The final dataset should have the schema:

Column Value
country Country of the article
article_name Name of the article
revision_id Revision ID of the article
article_quality_est. Article quality predicted by ORES
population Population of the country

Notes:

  • article_quality_est. is obtained from the ORES REST API endpoint.
  • population is obtained from world population data sheet published by the Population Reference Bureau.
  • country, article_name, and revision_id are obtained from The Wikipedia politicians by country dataset can be found on Figshare.

Notebook

You can find my notebook here. The notebook contains all my methodology for cleaning, processing, merging, and analysis.

Reflection

  • What biases did you expect to find in the data (before you started working with it), and why?

One of the first things I took notice was the fact that we were using the English Wikipedia. There were so many other wikipedia options, and just by simply choosing the English Wikipedia, we could be introducing unintended bias. It is possible there are a lot of articles that are not in English, since a lot of other countries are likely to use a different language other than English. It is also possible the article quality may be severly skewed due to some articles not having proper english to them, as English is not always a native language to a lot of people.

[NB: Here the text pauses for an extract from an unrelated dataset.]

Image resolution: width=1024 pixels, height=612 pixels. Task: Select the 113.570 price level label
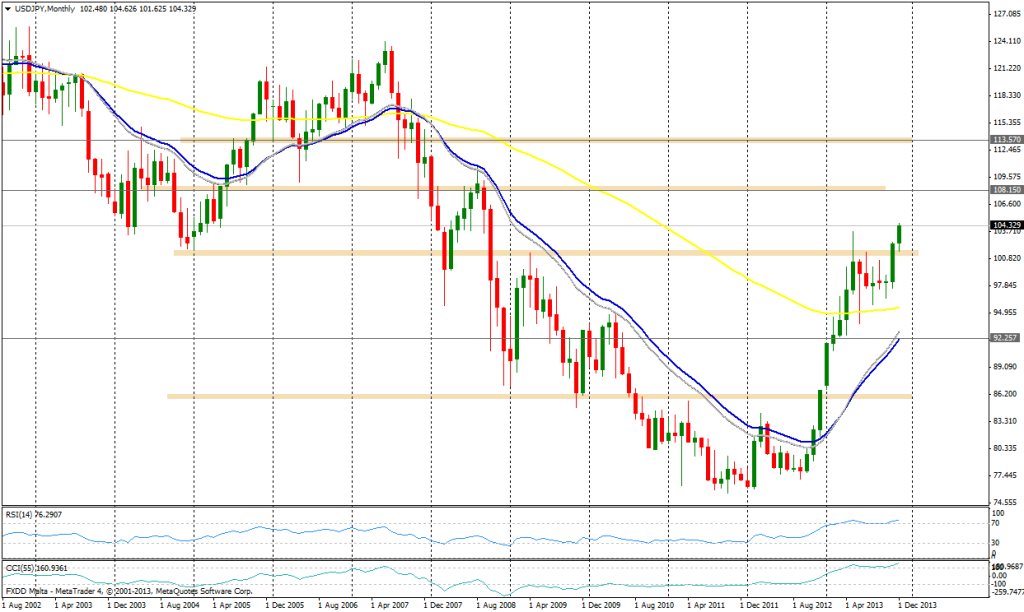point(1004,140)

  • What (potential) sources of bias did you discover in the course of your data processing and analysis?

It was weird for me that we were obtaining article quality through a trained machine learning algorithm. I did not look at machine learning algorithm in depth, but I would like to know how the model classifies article quality. Is there perhaps a better method of obtaining article quality then relying on a machine learning algorithm? There could be bias trained in the machine learning algorithm, and therefore the article quality given by ORES could be bias.

  • Can you think of a realistic data science research situation where using these data (to train a model, perform a hypothesis-driven research, or make business decisions) might create biased or misleading results, due to the inherent gaps and limitations of the data?

I can see that if we used the data without serious modifications to remove sources of bias and limitations, a model that is trained on this data would be extremely bias. If someone was trying to analyze countries with higher proportions of quality articles, the ORES quality and the English wikipedia are likely going to give them skewed results. Their conclusion of which countries produce higher proportions of quality articles would likely be extremely biased and misleading. Another issue, I can see is the proportion of high quality papers to population. This proportion is strongly skewed as well, since there are some countries such as India and China that have extremely high population. Those proportions will make those countries extremely low, and likely not a good metric to be used.